━━ Extract provided
Breath of Life is an album by the jazz group the World Saxophone Quartet. It was recorded in 1992 and released on the Elektra/Nonesuch label in 1994 and features performances by Hamiet Bluiett, Arthur Blythe, Oliver Lake and David Murray with Fontella Bass and a rhythm section.

Reception

The AllMusic review by Al Campbell awarded the album 4 stars, and stated, "Going a step further from the previous year's experiment with African drums on Metamorphosis, Breath of Life continues to find the sax quartet stretching the boundaries associated with its acappella approach of the past".

The authors of the Penguin Guide to Jazz Recordings wrote: "Breath of Life has to be accounted an off-day in the WSQ's impressive progress. The playing is immaculate as ever, but there is a strange lack of focus in the writing, a bland equalization of voices, almost as if someone had called a truce on competing visions."
━━━━
Requirement:
According to the passage on Breath of Life, on which label was the album released? The material placed after the passage on Breath of Life has no role in this work.
━━ Material shown
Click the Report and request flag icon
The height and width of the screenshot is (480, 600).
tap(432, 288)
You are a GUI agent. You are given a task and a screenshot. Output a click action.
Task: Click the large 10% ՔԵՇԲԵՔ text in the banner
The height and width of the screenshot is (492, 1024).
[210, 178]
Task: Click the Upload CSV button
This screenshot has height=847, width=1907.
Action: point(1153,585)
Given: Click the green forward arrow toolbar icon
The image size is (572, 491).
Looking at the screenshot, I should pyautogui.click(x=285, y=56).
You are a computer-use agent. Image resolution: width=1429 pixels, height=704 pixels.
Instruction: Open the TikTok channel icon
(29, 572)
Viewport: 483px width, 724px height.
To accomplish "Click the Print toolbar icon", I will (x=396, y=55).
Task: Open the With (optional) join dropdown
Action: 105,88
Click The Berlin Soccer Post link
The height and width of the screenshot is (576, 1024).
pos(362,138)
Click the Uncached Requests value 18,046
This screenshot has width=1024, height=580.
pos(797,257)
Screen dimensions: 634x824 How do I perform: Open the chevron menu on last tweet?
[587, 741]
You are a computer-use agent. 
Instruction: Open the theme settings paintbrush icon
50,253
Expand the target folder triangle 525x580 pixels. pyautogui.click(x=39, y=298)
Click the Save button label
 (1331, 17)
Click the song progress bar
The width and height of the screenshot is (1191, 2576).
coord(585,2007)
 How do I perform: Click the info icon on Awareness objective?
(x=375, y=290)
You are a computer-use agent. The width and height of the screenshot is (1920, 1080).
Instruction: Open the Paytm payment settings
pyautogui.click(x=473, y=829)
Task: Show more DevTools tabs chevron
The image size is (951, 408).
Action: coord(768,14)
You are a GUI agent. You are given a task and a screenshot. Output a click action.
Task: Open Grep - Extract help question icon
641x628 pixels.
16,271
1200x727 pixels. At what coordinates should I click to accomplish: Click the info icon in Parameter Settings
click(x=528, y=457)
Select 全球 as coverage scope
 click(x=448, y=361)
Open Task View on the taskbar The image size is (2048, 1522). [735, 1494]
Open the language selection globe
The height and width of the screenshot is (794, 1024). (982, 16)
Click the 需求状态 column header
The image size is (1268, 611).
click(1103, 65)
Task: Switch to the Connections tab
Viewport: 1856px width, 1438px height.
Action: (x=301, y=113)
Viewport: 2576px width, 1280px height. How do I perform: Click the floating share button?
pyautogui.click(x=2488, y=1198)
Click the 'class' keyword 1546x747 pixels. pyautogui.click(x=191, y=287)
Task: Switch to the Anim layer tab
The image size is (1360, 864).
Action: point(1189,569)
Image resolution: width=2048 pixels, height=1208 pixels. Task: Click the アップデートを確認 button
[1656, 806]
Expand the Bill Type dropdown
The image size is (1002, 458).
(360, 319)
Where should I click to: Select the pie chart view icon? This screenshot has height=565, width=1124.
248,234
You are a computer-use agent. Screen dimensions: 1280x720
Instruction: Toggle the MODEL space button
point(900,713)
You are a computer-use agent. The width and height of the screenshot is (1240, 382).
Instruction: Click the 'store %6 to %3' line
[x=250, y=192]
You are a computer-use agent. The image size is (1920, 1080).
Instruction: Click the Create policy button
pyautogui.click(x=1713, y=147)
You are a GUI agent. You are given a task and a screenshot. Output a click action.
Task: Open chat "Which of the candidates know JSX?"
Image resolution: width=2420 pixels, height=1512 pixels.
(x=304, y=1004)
━━━━
Answer to the problem:
The Elektra/Nonesuch label.